联邦网络安全专家称微软云服务“一堆垃圾”,仍获政府授权
美国联邦政府网络安全评估机构FedRAMP在2024年底授权微软政府云服务GCC High,尽管内部评估报告指出其缺乏详细安全文档,导致评估人员“无法评估系统整体安全状况”,并有评估员直言“这堆东西就是一堆垃圾”。
该产品曾涉及多起重大网络攻击事件,包括俄罗斯黑客利用微软产品漏洞窃取美国国家安全局等机构数据,以及中国黑客入侵GCC(微软政府云服务低价版)获取多名高官邮件。尽管FedRAMP多次要求提供数据流图以验证加密过程,微软始终未能提供完整信息,导致评估长期停滞。
2023年,FedRAMP临时主管Brian Conrad在白宫要求下决定终止与微软的评估合作,理由是“无法量化未知风险”。但微软及司法部施压后,FedRAMP于2024年底重启评估,并在圣诞节后授予授权,但附带“未知风险”警告,要求各机构自行审查。
FedRAMP目前仅剩约20名员工,年预算降至1000万美元,被前官员批评为“仅是纸面审查”。司法部虽已对Accenture前雇员提起欺诈指控,但尚未对微软或GCC High相关人士采取行动。微软称已停止使用中国籍工程师维护国防部系统,并强调其产品符合联邦安全标准。

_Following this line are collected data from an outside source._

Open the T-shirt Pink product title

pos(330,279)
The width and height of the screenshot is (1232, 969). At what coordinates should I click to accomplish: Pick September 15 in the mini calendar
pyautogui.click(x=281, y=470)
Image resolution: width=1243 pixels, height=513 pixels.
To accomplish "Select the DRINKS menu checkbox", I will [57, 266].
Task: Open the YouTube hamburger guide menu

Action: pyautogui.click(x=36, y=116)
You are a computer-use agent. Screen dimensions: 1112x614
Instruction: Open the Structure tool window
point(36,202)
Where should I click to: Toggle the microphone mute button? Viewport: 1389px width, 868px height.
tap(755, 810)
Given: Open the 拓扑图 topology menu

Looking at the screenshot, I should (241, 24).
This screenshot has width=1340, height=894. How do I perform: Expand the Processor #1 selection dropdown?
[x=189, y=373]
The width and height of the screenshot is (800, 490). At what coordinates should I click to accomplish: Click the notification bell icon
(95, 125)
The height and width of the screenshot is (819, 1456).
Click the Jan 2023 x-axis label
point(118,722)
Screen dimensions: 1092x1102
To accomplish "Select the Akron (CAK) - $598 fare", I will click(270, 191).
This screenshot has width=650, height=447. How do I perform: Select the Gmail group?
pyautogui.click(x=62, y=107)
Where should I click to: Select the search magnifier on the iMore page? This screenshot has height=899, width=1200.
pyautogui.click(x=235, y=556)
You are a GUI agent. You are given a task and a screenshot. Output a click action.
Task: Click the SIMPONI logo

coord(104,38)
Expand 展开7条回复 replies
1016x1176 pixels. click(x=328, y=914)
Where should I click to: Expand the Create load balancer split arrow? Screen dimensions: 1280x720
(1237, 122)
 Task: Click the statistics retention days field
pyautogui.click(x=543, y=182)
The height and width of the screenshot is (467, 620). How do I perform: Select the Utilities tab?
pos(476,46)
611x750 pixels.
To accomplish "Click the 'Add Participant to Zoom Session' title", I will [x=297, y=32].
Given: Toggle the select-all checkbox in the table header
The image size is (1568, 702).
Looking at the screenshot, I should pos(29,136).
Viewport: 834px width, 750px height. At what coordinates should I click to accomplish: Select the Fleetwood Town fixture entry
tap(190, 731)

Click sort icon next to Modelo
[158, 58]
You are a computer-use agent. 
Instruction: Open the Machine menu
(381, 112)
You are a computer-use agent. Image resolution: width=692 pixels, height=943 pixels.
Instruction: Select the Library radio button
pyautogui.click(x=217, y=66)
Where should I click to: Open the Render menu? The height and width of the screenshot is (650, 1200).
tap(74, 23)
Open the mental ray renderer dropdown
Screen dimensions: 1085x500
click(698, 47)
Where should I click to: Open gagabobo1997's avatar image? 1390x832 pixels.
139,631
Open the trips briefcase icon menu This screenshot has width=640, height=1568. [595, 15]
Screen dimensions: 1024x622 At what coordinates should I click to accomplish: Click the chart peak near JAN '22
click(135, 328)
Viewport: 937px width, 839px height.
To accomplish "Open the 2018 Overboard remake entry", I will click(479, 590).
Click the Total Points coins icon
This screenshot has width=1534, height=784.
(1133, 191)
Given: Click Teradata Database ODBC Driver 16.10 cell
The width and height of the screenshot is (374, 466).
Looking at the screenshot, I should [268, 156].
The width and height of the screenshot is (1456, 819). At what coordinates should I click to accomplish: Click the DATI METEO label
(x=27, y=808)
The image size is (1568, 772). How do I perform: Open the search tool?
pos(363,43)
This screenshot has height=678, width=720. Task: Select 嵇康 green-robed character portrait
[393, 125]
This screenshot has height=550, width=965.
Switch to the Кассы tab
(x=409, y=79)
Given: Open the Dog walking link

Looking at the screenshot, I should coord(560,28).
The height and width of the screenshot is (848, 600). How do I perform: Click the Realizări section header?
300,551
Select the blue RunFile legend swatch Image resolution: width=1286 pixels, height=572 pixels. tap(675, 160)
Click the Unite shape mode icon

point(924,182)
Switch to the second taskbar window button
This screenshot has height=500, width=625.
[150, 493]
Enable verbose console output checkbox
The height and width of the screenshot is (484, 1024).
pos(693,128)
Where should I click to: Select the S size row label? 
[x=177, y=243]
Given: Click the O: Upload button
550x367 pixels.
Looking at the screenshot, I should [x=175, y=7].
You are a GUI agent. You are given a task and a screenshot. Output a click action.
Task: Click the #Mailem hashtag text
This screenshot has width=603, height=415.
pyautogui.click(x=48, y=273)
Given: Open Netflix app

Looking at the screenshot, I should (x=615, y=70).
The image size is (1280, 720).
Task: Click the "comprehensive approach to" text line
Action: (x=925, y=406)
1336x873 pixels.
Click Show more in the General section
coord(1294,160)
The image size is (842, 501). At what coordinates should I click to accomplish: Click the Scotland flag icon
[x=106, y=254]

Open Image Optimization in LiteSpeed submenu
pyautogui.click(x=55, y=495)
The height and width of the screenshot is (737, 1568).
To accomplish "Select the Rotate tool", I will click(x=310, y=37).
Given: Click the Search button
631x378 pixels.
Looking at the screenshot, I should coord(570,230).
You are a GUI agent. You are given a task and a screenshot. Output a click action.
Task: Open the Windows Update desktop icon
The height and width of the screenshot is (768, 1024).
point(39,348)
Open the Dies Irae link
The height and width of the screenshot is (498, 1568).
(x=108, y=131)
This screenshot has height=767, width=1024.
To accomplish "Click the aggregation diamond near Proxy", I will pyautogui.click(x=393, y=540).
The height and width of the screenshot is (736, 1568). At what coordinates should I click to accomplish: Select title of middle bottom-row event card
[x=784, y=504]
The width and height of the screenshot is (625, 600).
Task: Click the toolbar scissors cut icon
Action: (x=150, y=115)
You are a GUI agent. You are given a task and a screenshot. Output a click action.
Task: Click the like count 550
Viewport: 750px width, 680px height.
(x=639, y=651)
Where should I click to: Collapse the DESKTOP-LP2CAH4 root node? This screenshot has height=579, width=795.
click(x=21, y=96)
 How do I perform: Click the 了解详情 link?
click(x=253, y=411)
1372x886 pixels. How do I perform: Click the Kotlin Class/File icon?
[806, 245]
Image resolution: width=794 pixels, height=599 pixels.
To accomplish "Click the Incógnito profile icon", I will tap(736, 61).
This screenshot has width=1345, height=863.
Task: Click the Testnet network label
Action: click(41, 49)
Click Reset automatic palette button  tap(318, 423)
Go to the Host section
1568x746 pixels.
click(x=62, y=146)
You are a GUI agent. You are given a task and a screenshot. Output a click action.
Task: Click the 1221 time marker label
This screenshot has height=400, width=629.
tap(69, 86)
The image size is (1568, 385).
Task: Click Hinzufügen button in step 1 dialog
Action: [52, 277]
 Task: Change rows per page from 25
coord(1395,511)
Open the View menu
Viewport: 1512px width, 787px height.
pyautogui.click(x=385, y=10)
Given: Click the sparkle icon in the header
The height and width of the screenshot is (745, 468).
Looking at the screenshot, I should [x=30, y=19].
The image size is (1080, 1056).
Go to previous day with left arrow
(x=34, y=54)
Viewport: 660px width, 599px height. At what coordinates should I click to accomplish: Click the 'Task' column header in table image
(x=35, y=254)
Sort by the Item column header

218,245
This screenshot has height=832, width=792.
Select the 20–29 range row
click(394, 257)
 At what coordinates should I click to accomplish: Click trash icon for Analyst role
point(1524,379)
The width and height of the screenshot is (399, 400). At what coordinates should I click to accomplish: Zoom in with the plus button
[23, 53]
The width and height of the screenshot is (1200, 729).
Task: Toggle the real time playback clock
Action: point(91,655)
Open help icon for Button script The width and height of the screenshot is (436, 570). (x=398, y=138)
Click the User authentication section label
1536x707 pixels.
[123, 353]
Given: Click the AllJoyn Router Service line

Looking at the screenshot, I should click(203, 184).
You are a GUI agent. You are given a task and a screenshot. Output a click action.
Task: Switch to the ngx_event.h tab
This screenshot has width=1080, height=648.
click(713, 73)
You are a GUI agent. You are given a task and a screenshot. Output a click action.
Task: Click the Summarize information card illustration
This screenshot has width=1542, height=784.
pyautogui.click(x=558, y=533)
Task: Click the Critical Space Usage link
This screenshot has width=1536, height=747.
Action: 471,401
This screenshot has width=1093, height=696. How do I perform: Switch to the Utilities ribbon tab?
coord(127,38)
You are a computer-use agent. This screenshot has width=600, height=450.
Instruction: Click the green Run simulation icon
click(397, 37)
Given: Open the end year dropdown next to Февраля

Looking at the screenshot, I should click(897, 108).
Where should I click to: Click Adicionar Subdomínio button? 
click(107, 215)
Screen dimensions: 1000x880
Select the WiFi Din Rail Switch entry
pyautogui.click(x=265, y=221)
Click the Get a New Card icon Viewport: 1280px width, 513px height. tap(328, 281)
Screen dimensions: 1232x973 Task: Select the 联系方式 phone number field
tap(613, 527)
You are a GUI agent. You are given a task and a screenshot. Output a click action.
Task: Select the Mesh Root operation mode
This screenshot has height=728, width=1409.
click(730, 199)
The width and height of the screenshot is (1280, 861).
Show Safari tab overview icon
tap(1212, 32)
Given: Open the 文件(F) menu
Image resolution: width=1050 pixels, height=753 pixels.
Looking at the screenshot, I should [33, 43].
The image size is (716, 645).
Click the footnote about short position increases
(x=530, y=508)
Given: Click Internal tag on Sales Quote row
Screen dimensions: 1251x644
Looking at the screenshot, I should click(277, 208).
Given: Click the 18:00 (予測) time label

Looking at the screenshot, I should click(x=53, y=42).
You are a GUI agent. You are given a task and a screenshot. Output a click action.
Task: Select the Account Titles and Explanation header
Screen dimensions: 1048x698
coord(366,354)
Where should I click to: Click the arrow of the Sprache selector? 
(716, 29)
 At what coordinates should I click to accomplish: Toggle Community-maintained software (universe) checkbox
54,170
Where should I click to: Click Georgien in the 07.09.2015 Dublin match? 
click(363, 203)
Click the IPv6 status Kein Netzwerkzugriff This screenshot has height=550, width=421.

美国政府正推动各部门采用基于云的人工智能工具,此次授权事件引发对联邦云安全机制有效性的广泛质疑。前NSA科学家Tony Sager称,此为“安全表演”,而非真正安全。
编辑点评
此次事件揭示了美国联邦政府在数字化转型过程中面临的深层安全治理危机。FedRAMP作为云服务安全审查的核心机制,本应扮演独立监督者角色,但其审查能力因人员削减和预算压缩而严重弱化,导致其沦为行业准入的“橡皮图章”。这一现象背后是美国政府在推动“云优先”政策过程中,对效率与安全之间平衡权衡的失败。
微软GCC High获授权尽管存在重大安全疑虑,反映出政府在实际操作中对技术巨头的依赖与妥协。尤其在国防和司法部门已广泛部署该系统的情况下,撤销授权将造成巨大技术与财政成本,这迫使政府在安全与稳定之间做出妥协。同时,微软使用中国籍工程师维护敏感系统,虽已停止,但暴露出供应链安全漏洞,对美国国家安全构成潜在威胁。
更深层的问题在于第三方评估机构的独立性。这些机构由企业支付,却需向FedRAMP“背对背”传递负面信息,这种机制本身就存在利益冲突。司法部对Accenture前员工的起诉,或将成为未来追责的先例,但尚未对微软采取行动,显示出执法选择性与政治考量的交织。
随着人工智能和云服务深度融入政府运作,此类安全风险将愈发突出。FedRAMP若不能恢复其独立性和技术权威,美国政府的数字安全基础将面临系统性挑战,其影响远超单一企业或技术产品,触及国家数字主权与信任体系的根基。